At Wonolo, we use data to help make decisions. But sometimes very specific data is required to make these decisions. One of these specific types is the data that comes from A/B testing. A/B testing is an experimentation process where two versions of a treatment are shown to different segments of end users over the same time period. The result of this test is an answer to which treatment impacts the business more. And as a Product Manager it is an invaluable tool.
The challenge for a Product Manager (PM) that I want to discuss is not how to run an A/B test, but if you as a PM should run the test. As testing for the sake of testing is not an optimal approach to be effective at the job of product management.
By my count there are at least 10 factors that should be assessed before determining if an A/B test is warranted. Below I’ve outlined a tactical guide for Product Managers to use to help make this decision.
1. Are the fundamentals sound?
An A/B test is a way to control various elements so that you can evaluate the impact to business metrics. But if the business metrics aren’t established - or if the analytical instrumentation is not sound - then running an A/B test is moot. Like trying to build a house on quick sand, it's a bad idea. Instead, focus on base instrumentation and ensuring that the data for the feature/product/company is reliable. For a deeper analysis of analytical instrumentation, check out my previous article Basic Tips and Advanced Tricks for Implementing Client-side Analytics.
2. What stage company are you at?
This actually matters quite a lot. If you’re a Product Manager at a large company like Facebook you probably need to A/B test everything. There are likely many tests concurrently running so isolating the impact of a change matters greatly to the organization. But if you’re the first Product Manager at an early startup with one engineering team, you don’t really have time to A/B test everything. Instead, focus on speed of shipping to validate the main idea in-market.
A derivation of this split is if you are on a small team at a large company, working on Product-Market-Fit (PMF) expansion efforts. Spending time A/B testing a change should be heavily scrutinized rather than simply shipping the feature. Really for PMF expansion you should optimize for speed to market to test the core thesis.

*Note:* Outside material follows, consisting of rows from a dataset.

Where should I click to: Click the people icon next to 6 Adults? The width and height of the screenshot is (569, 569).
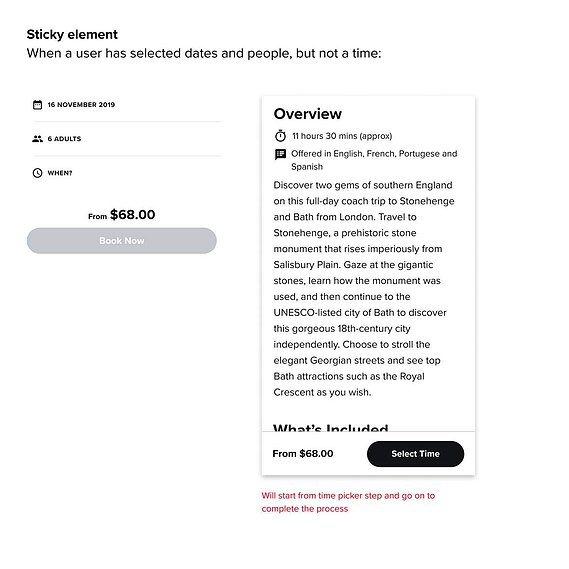click(37, 139)
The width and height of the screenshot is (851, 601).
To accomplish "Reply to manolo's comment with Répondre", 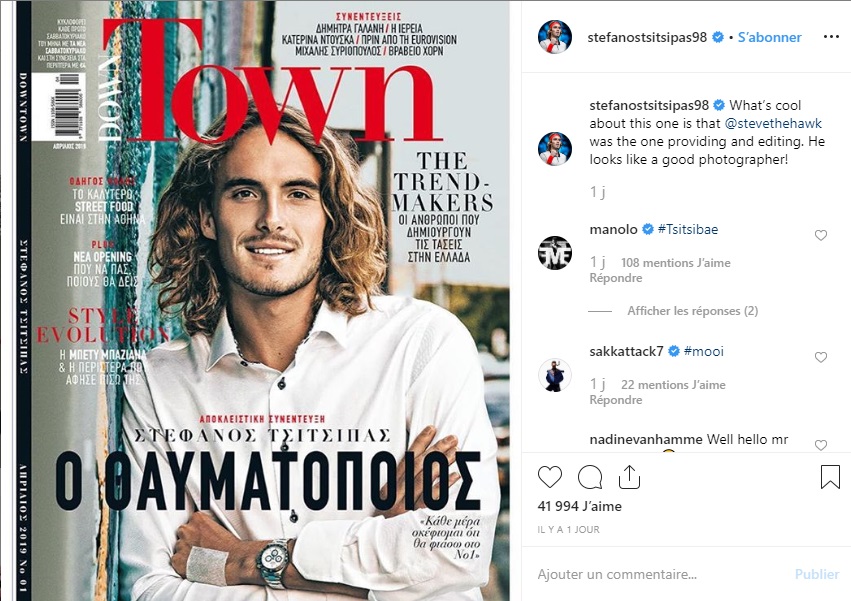I will point(615,277).
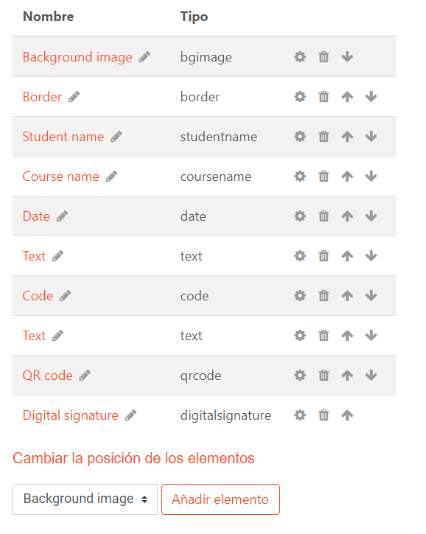Screen dimensions: 426x534
Task: Click the Añadir elemento button
Action: pos(220,499)
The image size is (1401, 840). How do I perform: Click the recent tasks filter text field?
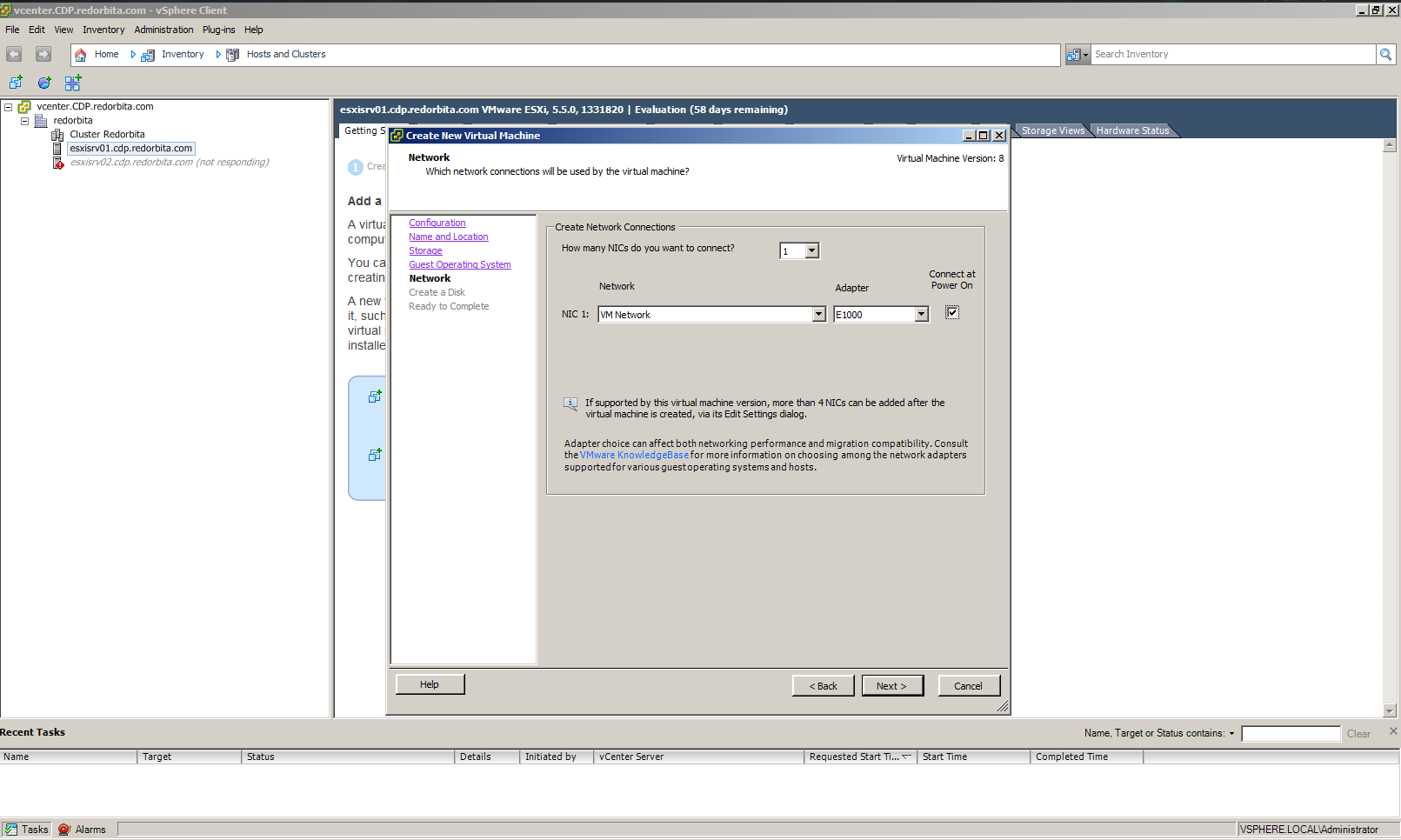point(1291,734)
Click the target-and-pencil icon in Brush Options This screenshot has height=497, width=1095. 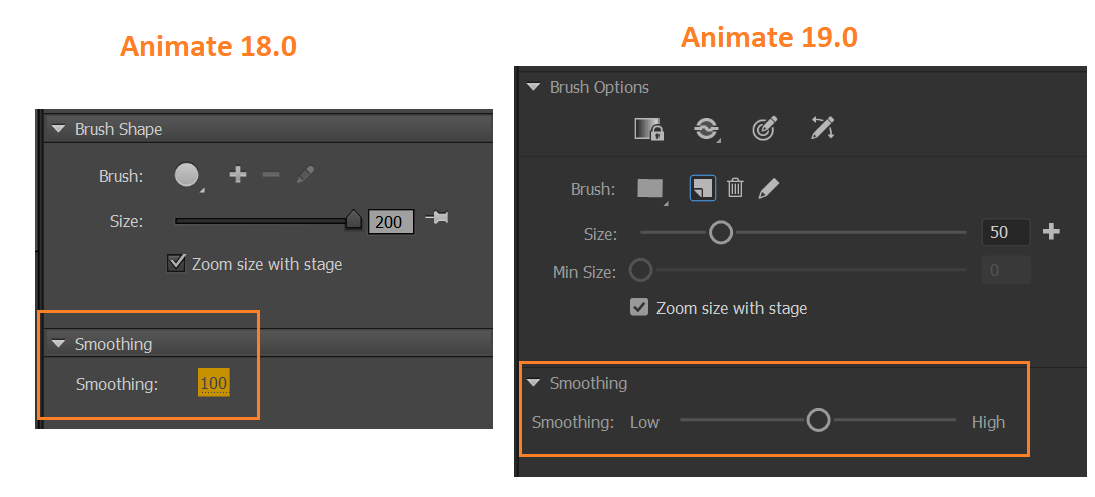pos(765,129)
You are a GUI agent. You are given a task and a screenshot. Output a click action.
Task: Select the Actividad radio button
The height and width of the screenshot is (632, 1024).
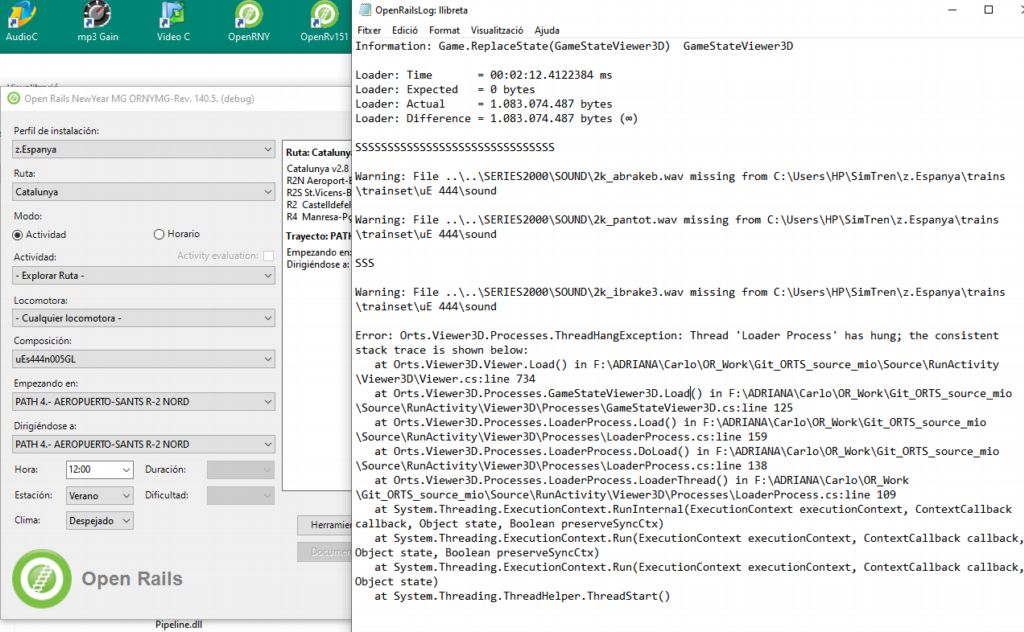pos(17,234)

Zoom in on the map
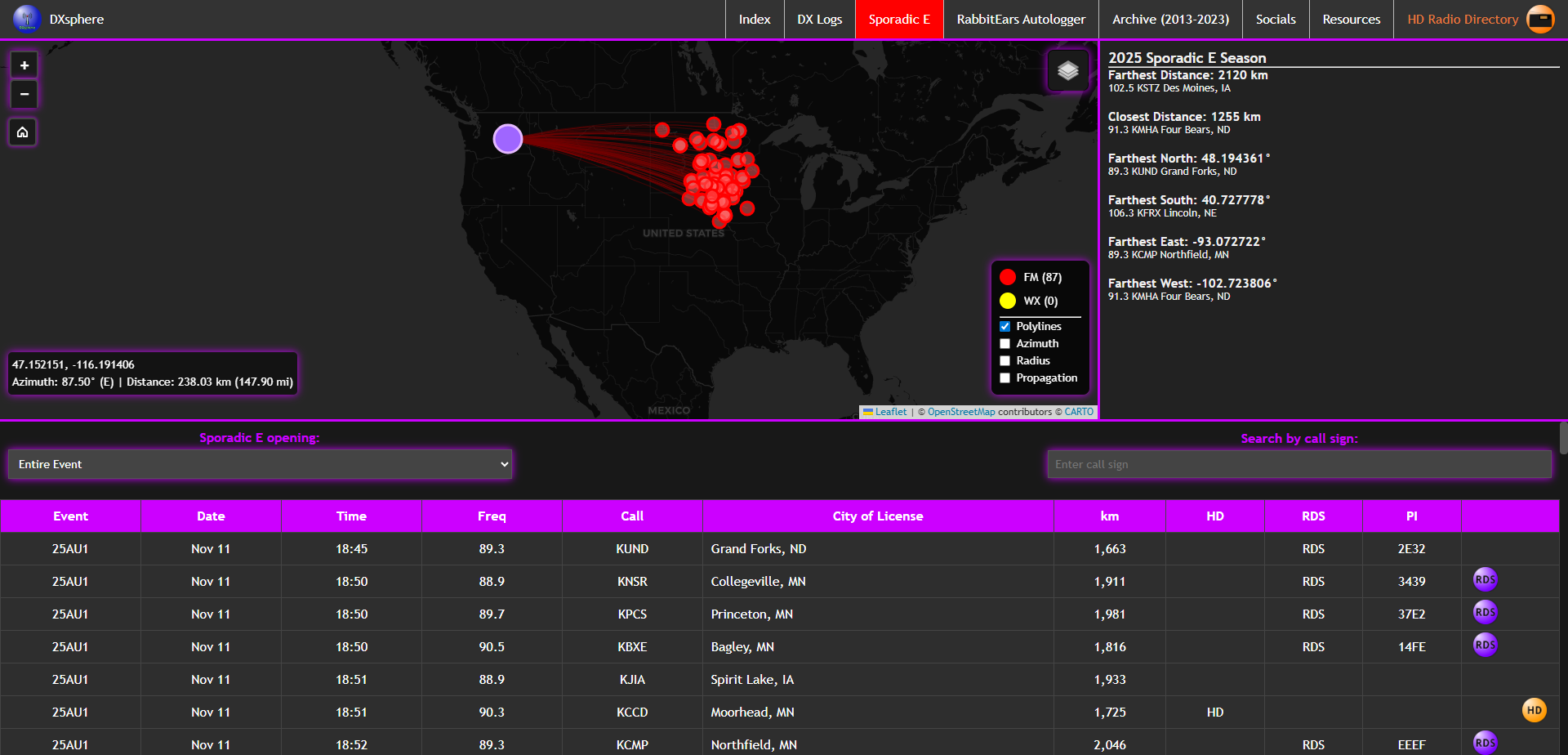click(x=24, y=65)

3. How expensive is the A/B test?
By “expensive” I am referring to engineering time, although certain tests have monetary impact that can also be measured. From this standpoint, you as the Product Manager need to weigh the benefits of the A/B test vs the additional time it takes to build and run the test. Counterintuitively, the biggest changes are problematic to run as A/B tests. due to the increased timing. As an example, we at Wonolo are changing the navigation of the Wonoloer app from a left-hand “hamburger” menu to a “bottom nav” layout. We discussed internally that the change could impact engagement of some pages. But to A/B test this change it would have doubled the timeline to ship the feature. Since post change exposed navigation items will now be one tap away instead of two, we decided to ship without an A/B test given the timeline impact.
4. What is the core value proposition to your end-user?
A/B testing an in-line “read more” button to expand content can make sense for one company but not another. The way to understand if this is something worth A/B testing is to take a step back and understand what the core value proposition you offer to your users is. If you work at Buzzfeed your core value proposition is around "reading and engagement". Users come to the platform to read and hopefully share articles. Since a "read more" button interacts with this value proposition, understanding the impact is critical to the business. However, if you work at Salesforce this is probably not the case. Salesforce's core value proposition is around "relationship management". Thus a "read-more" button likely doesn’t impact this value proposition. One alternative way to measure the impact is by measuring data pre-launch against post-launch, also known as “pre/post” analysis.
5. Do you need to know “how much”?
If you need to know the specific impact of a change, A/B testing is a great tool to use. When I was a Product Manager at Eventbrite, I wanted to know what the impact of social indicators was on event consideration. The team hypothesized that showing the end-user the friends who were also attending an event would increase event consideration. Since we wanted to know the specific impact on consideration and purchases, we determined an A/B test was the most effective tool. This approach let us understand “how much” the impact on the conversion funnel was.
6. Do you need to account for Seasonality?
As a Product Manager you are constantly evaluating timelines and cross-team coordination. Since A/B tests add time to rolling out updates this tool can sometimes not fit into the jammed roadmap. Your next best option will likely be to do a pre/post measurement to determine impact. But if your business is seasonal then pre/post analysis can lead to incorrect takeaways, as the fundamental business metrics could increase or decrease due to the seasonal swing. The best way to account for the seasonality is to A/B test.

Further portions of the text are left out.